Later Addition. To me, Dunn's approach as it is implemented after Friedman's test in SPSS is incorrect. It does not adjust for ties in the same fashion as the parent omnibus test (Friedman) does it. Actually, it does not adjust for the ties at all, while it should. (The issue of ties handling is touched in the current answer above.)

The formula of Friedman's test statistic (explained in SPSS Algorithms) is $$\chi^2= \frac{[12/(nk(k+1))]\sum^k C^2-3n(k+1)}{1-\Sigma T/[nk(k^2-1)]}$$

The denominator of the formula contains the adjustment for ties. If $k=2$ then quantity $\Sigma T/[nk(k^2-1)]$ is the proportion of cases in which the two variables are equal (tied).

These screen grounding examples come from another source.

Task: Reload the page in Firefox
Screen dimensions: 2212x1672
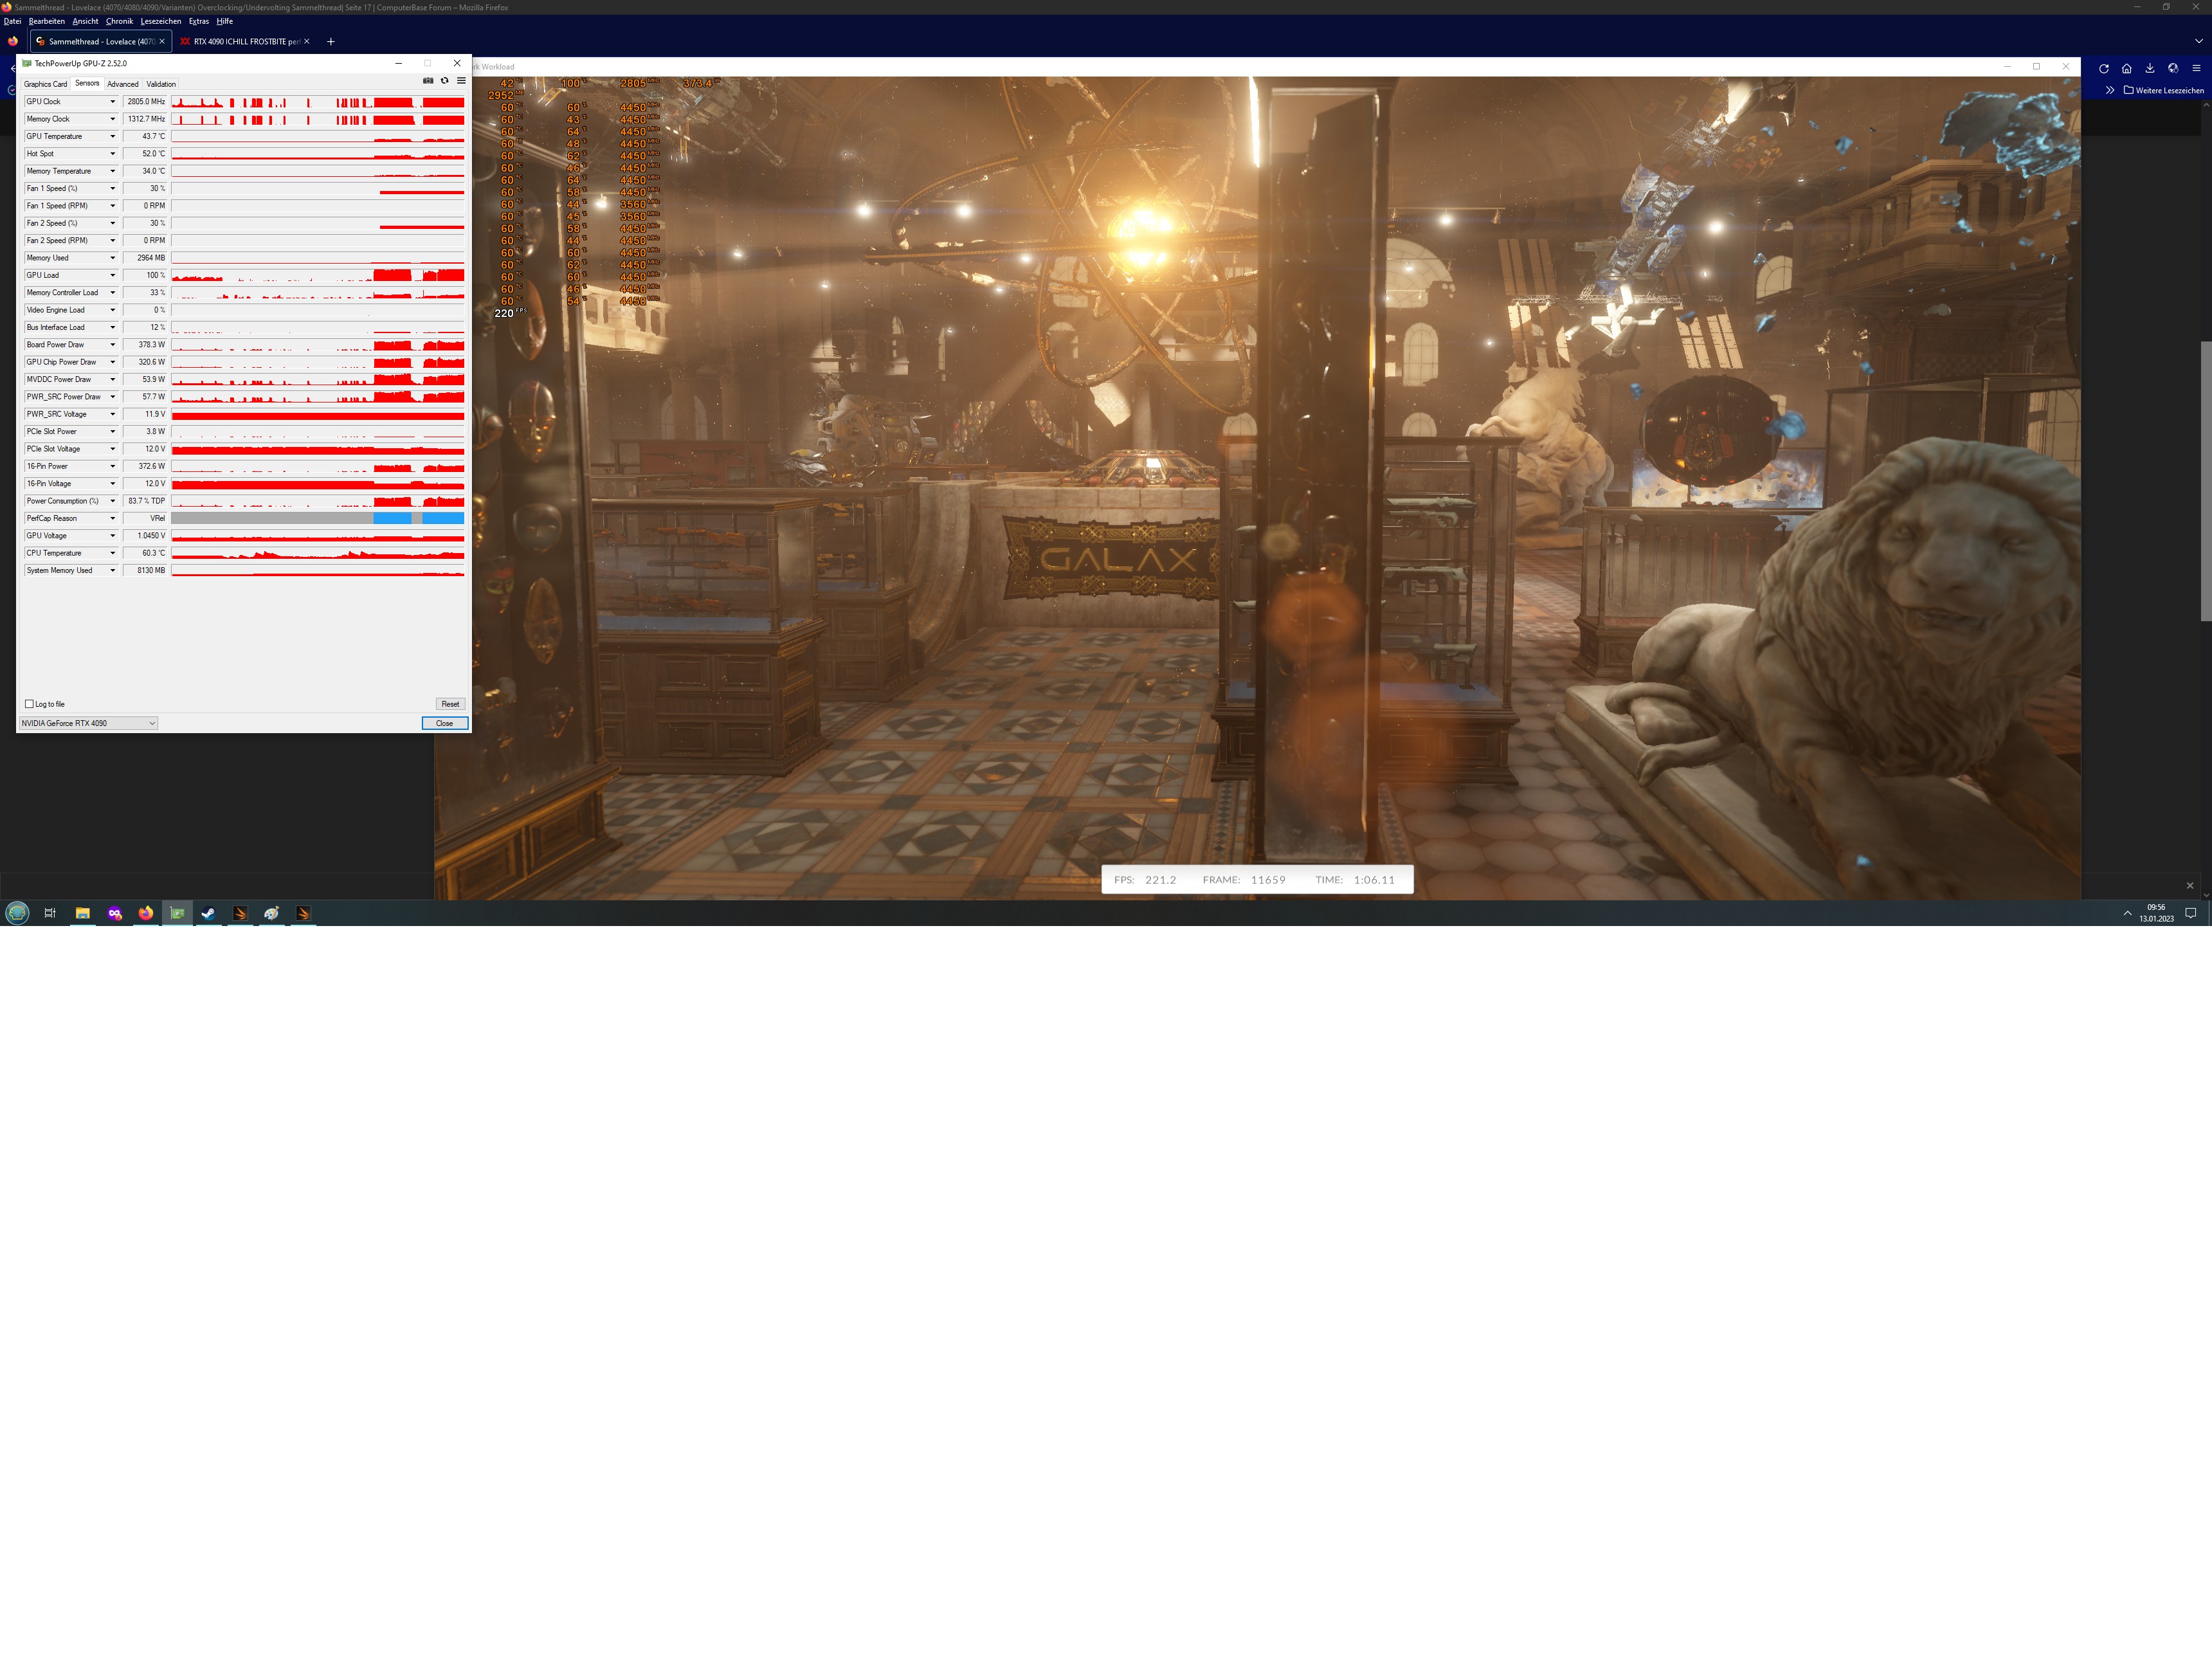Action: tap(2104, 69)
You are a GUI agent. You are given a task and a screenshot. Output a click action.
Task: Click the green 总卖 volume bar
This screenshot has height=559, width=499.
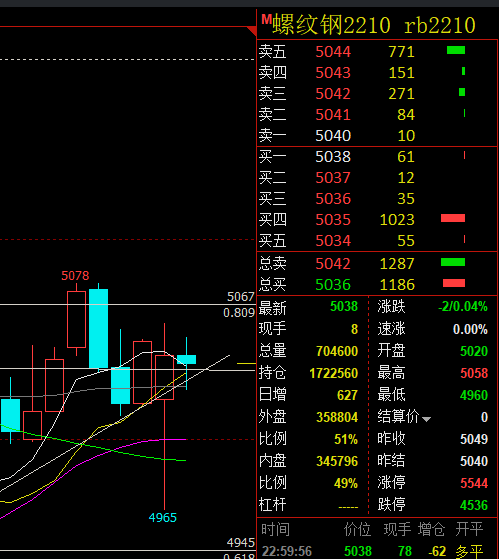(x=453, y=262)
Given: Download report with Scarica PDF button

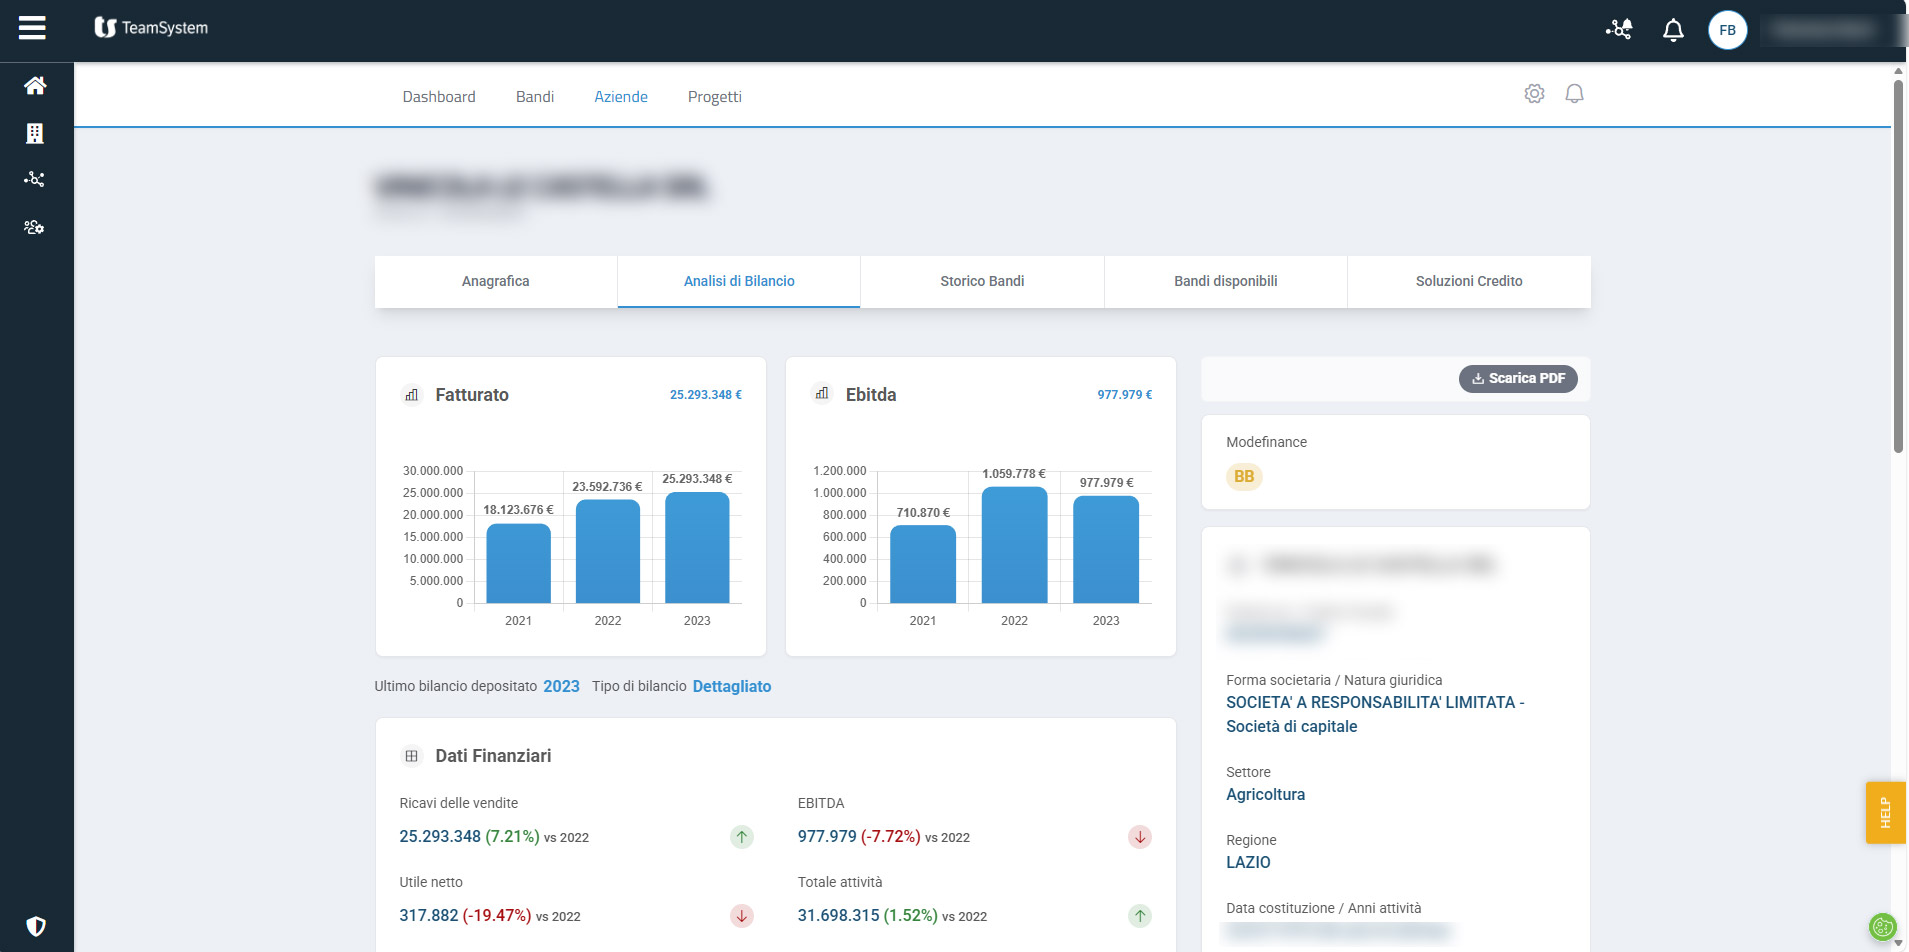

Consider Friedman test performed with our variables V1 and V2 ($k=2$). The proportion of cases with ties is 287/400=.7175 and the test statistic is 13.460, df=1 with significance p=.00024. But the "Dunn's" comparison computed following SPSS formulas will be

Sample1  Sample2  MeanRank1 MeanRank2 TestStat  StError   Z    Sig2side  AdjSig
  V1       V2      1.54875   1.45125   .0975     .0500  1.9500  .05118  .05118

Nonsignificant. Why? No proper (Friedman style) adjustment for ties was done.

In the presense of only $k=2$ samples in data a correct post hoc pairwise comparison test must give the same result (statistic and p-value) as the omnibus test - it is actually a property which proves that the post hoc test corresponds (is isomorphic) to the parent omnibus test. It is indeed so with Kruskal-Wallis test and Dunn's test - just program it following SPSS Algorithms and test with V1 and V2 as two independent groups, and you'll get same p=.0153 both for KW and for Dunn. But we saw that a similar equivalence is absent in relations between Friedman test and "Dunn's approach" post-Friedman comparison test.

Conclusion. Post hoc multiple comparison test being performed by SPSS (version 22 and earlier) after Friedman's test is defective. Maybe it is correct when there is no ties, but I don't know. The post hoc test does not treat ties the way Friedman does it (while it should). I cannot say anything about the formula of st. error, sqrt[k*(k+1)/(6n)], they are using: it was derived from discrete uniform distribution, but they didn't write how; is it correct? Either the "Dunn's test approach" was adapted to Friedman inadequatly by SPSS or Dunn's test cannot be adapted to Friedman at all.